Flood design for the Tully Alliance Project

Graham, T.; Weeks, B.
December 2009
Australian Journal of Water Resources;2009, Vol. 13 Issue 2, p135
Academic Journal
The Tully Alliance Project delivered a 15.5 km National Highway realignment of the Bruce Highway across the combined Tully and Murray Rivers flood plain in north Queensland. This flood plain is located in one of the wettest regions in Australia, with an annual average rainfall throughout the catchment in excess of 4 m. In this area, the previous Bruce Highway could be inundated several times a year for extended periods and this had a significant impact on the movement of freight, tourists and local residents. There were long stretches of the highway that were cut regularly by floodwaters. As well as the low flood immunity, there were safety concerns with the highway formation across the floodplain being essentially a two-lane embankment with no shoulder or stopping lanes. While a high standard of flood immunity was desirable and needed to meet the Department of Main Roads flood immunity standards, the large flood flows experienced on this floodplain meant that a compromise was required. The main reason for this was the high cost associated with the required upgrading works.

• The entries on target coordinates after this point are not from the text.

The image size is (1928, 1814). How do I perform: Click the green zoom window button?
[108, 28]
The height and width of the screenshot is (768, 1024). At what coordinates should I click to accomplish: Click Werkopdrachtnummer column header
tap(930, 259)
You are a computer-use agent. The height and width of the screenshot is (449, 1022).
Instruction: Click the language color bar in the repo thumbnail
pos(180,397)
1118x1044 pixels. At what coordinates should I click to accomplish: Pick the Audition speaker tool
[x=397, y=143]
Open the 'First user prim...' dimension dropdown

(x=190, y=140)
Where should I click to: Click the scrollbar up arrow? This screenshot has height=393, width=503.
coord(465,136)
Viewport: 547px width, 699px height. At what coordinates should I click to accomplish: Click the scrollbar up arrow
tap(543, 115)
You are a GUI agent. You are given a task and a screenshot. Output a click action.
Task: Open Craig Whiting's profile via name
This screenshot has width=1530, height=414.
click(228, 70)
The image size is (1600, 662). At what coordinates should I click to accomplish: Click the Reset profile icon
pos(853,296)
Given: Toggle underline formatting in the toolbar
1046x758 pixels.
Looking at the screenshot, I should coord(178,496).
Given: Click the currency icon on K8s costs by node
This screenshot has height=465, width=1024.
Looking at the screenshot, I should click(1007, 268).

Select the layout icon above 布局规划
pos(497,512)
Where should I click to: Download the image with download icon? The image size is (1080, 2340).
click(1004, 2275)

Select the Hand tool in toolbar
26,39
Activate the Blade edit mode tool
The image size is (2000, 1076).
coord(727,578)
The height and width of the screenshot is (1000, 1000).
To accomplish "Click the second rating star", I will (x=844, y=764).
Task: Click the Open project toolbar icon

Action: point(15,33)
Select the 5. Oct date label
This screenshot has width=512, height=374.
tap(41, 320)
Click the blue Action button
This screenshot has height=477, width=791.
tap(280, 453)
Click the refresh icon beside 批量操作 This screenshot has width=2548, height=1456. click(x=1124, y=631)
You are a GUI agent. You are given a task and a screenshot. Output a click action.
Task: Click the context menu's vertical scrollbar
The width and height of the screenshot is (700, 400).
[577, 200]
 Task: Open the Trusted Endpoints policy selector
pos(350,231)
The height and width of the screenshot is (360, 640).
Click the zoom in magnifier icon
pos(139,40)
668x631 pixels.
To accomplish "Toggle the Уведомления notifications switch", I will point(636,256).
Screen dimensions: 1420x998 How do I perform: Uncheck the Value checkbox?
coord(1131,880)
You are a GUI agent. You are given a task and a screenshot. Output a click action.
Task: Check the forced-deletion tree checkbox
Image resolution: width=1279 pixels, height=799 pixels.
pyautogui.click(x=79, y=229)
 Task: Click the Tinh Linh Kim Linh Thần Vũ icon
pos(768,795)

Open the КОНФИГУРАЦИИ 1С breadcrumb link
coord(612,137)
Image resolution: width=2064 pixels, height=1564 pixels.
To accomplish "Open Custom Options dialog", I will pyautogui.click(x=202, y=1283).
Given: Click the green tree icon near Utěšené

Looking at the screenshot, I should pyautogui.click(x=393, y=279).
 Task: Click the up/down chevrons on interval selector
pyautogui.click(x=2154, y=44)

In addition, raising the highway significantly would cause severe impacts on flood levels for properties located on the flood plain, which was considered unacceptable. Adopted design criteria for the project were therefore related to the time of closure and the minimizing impacts on surrounding land. This paper details the hydraulic analysis undertaken throughout the various phases of the project, and discusses the critical role that hydraulic modelling played in the development of the final vertical and horizontal alignment of the upgraded highway. In addition it discusses the role the community and other stakeholder's played in validating the results of the hydraulic model, and how the flood model was able to assist the community in understanding and accepting the impacts of the proposed upgrade. The final outcomes of the hydraulic investigation are presented, including how the upgraded highway performs against the adopted design criteria.